Collected data:
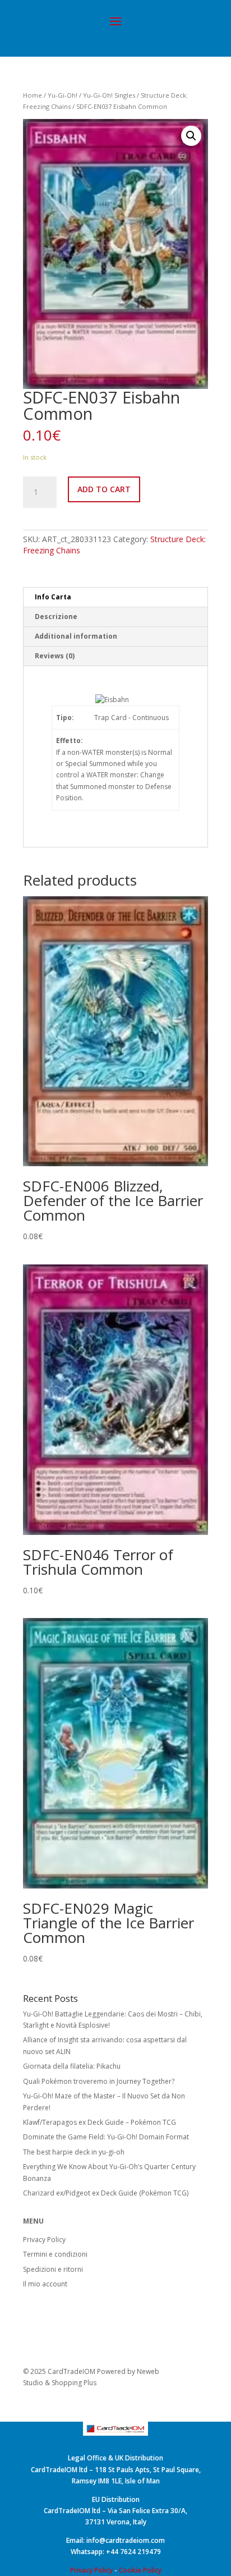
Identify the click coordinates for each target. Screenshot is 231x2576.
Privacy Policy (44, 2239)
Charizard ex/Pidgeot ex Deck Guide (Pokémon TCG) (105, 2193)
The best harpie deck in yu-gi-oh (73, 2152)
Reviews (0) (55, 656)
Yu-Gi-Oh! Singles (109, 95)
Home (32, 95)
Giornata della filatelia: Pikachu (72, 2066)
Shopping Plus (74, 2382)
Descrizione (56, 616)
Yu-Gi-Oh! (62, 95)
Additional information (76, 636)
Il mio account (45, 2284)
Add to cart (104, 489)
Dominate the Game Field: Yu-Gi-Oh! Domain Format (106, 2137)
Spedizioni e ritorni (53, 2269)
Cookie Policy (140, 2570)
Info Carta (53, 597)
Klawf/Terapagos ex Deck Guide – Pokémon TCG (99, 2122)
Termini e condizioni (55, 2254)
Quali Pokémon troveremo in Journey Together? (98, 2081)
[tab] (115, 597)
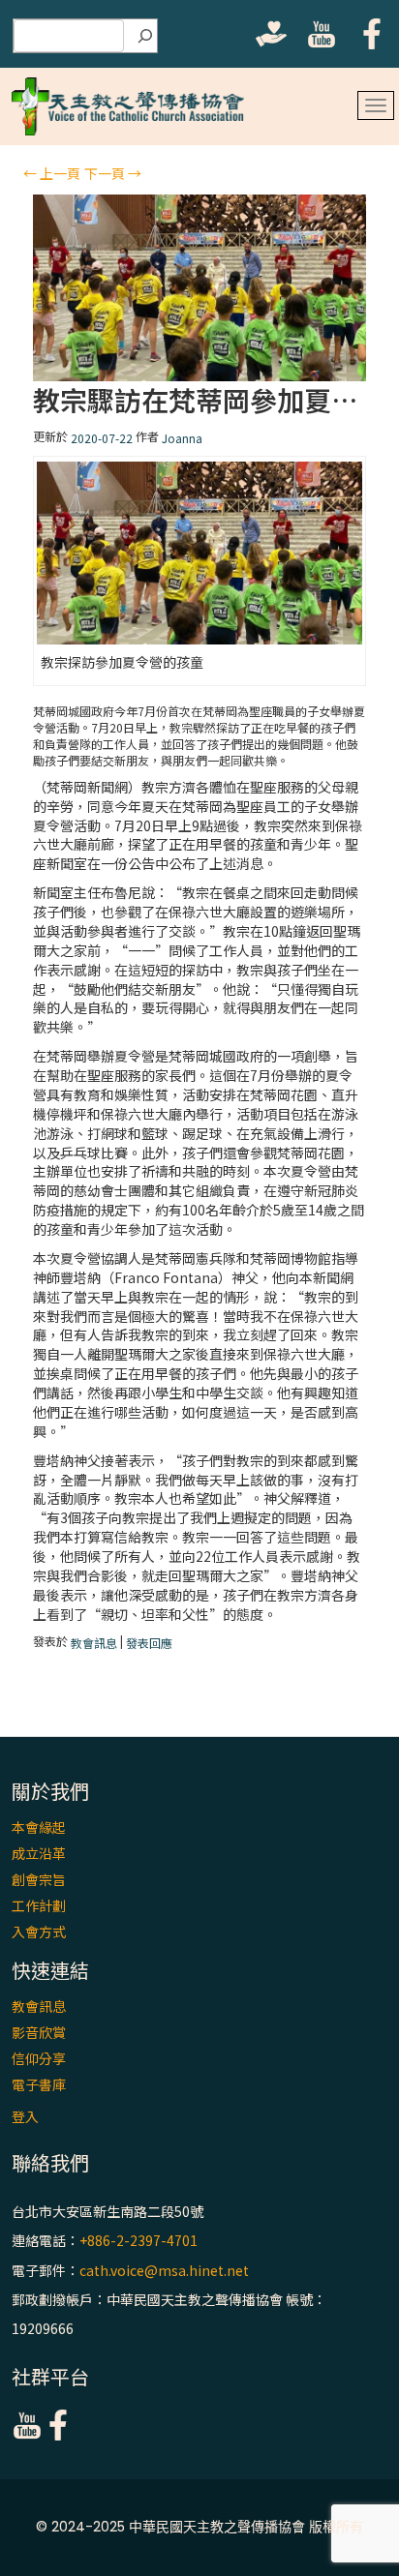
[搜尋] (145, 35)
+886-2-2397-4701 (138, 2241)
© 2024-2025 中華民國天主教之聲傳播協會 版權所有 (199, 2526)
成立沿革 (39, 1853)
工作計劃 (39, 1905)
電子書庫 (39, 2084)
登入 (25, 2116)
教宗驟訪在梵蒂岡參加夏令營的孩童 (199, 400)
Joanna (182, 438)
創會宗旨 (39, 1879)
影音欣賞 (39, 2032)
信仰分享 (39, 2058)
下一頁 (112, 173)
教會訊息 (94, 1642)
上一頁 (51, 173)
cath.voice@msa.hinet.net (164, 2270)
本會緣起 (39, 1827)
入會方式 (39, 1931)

- Assigned task -
Using the data above, tally each line in which "Guide" appears and give the number with no other words.

- Task answer -
2